Fighting a Tort Plague
By: The Editorial Board
The Supreme Court’s inconsistent rulings on federal pre-emption of state law have often produced unintended side effects. On Monday the Justices hear a case that could partly remedy one of their muddled decisions that sanctioned state lawsuits against drug manufacturers for label warnings approved by the Food and Drug Administration.
In Merck v. Albrecht, plaintiffs are suing the drug maker for not adequately warning patients of upper-leg fracture risk from its osteoporosis drug Fosamax. Merck ’s proposal to include a warning on its drug label was rejected by the FDA, but plaintiffs argue this should not preclude a lawsuit in state court.
The Federal Food, Drug, and Cosmetic Act doesn’t expressly pre-empt state torts, and the Court has long held that there is a presumption against federal pre-emption of state laws. But one exception is when it is “physically impossible” to comply with both federal and state regulations. The Court has inconsistently applied this exception, which has produced confusion and a tort epidemic.
Consider the Court’s Levine (2009) decision, which involved a label warning for an anti-nausea drug. Plaintiffs sued a drug manufacturer, arguing it should have provided a stronger warning about “IV push injection” though the FDA had approved its label. A 6-3 majority including the Court’s four liberals joined by Anthony Kennedy and Clarence Thomas concluded FDA approval doesn’t protect manufacturers from state torts.
Defendants must provide “clear evidence” that “the FDA would not have approved” the label warning to avoid liability, the Court ruled. In other words, drug makers can be sued for warnings that the FDA deemed were accurate and adequate. This allows the scientific judgments of juries to overrule those of federal drug regulators.
As Justice Samuel Alito explained in his dissent joined by Chief Justice John Roberts and Antonin Scalia, “the FDA conveys its warnings with one voice, rather than whipsawing the medical community with 50 (or more) potentially conflicting ones.” He concluded: “Turning a common-law tort suit into a ‘frontal assault’ on the FDA’s regulatory regime for drug labeling upsets the well-settled meaning of the Supremacy Clause and our conflict pre-emption jurisprudence.”
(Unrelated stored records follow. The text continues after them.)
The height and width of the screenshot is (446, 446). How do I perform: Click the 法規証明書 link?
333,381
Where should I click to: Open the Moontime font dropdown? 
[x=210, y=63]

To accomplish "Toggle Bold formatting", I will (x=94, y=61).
The Court’s liberals are typically sympathetic to trial lawyers, though Justices Kennedy and Thomas appear to have joined for federalism reasons. In his concurrence, Justice Thomas rebuked the “majority’s implicit endorsement of far-reaching implied pre-emption doctrines” and the Court’s practice of invalidating state laws “based on perceived conflicts with broad federal policy objections.”
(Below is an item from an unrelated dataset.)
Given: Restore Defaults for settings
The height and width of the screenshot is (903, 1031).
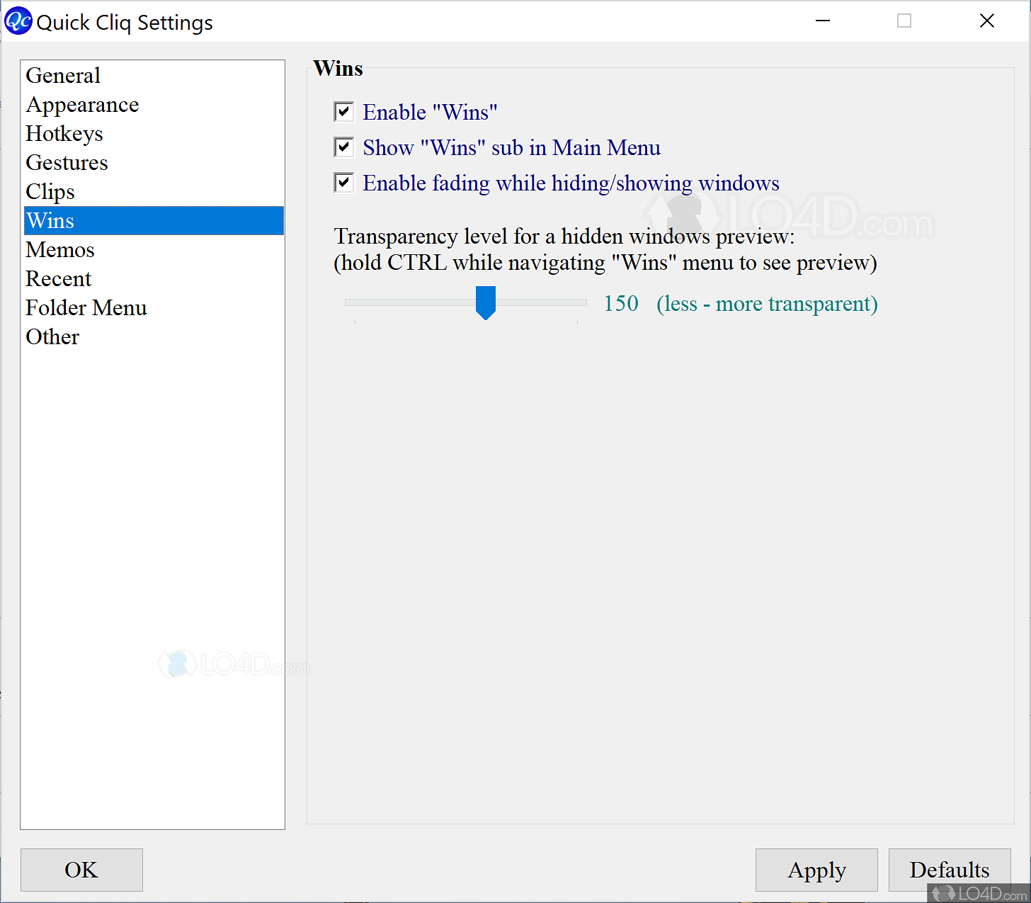Looking at the screenshot, I should pos(949,870).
But he and Justice Kennedy have since joined the Court’s conservatives in two major cases involving federal pre-emption of state drug torts when conflicts were clearer. Albrecht provides an important opportunity for the Court to clarify its jurisprudence.
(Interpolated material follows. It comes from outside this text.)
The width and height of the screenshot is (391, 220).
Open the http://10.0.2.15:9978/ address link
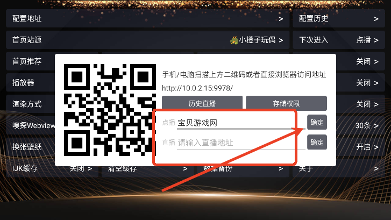coord(197,88)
Starting in 2008, Merck provided the FDA with periodic safety updates on studies linking long-term use of bisphosphonate (the major compound in Fosamax) with atypical femoral fractures and sought to revise its label. But the FDA concluded there was insufficient data to merit a stronger warning. Only after an FDA task force discerned a strong link did the agency support a label revision.
The Third Circuit Court of Appeals ruled for the plaintiffs, holding that a jury might conclude that the FDA rejected Merck’s proposed label warning because of a semantic disagreement. But the FDA said that was not the case. Had Merck heeded the plaintiffs’ demands, it would have violated federal regulations.
Justice Thomas is right that the Court in the past has pre-empted state laws willy-nilly. And as Justice Alito noted in his Levine dissent, “state tort suits can peacefully coexist with the FDA’s labeling regime, and they have done so for decades.” But businesses shouldn’t be looted for complying with federal regulations.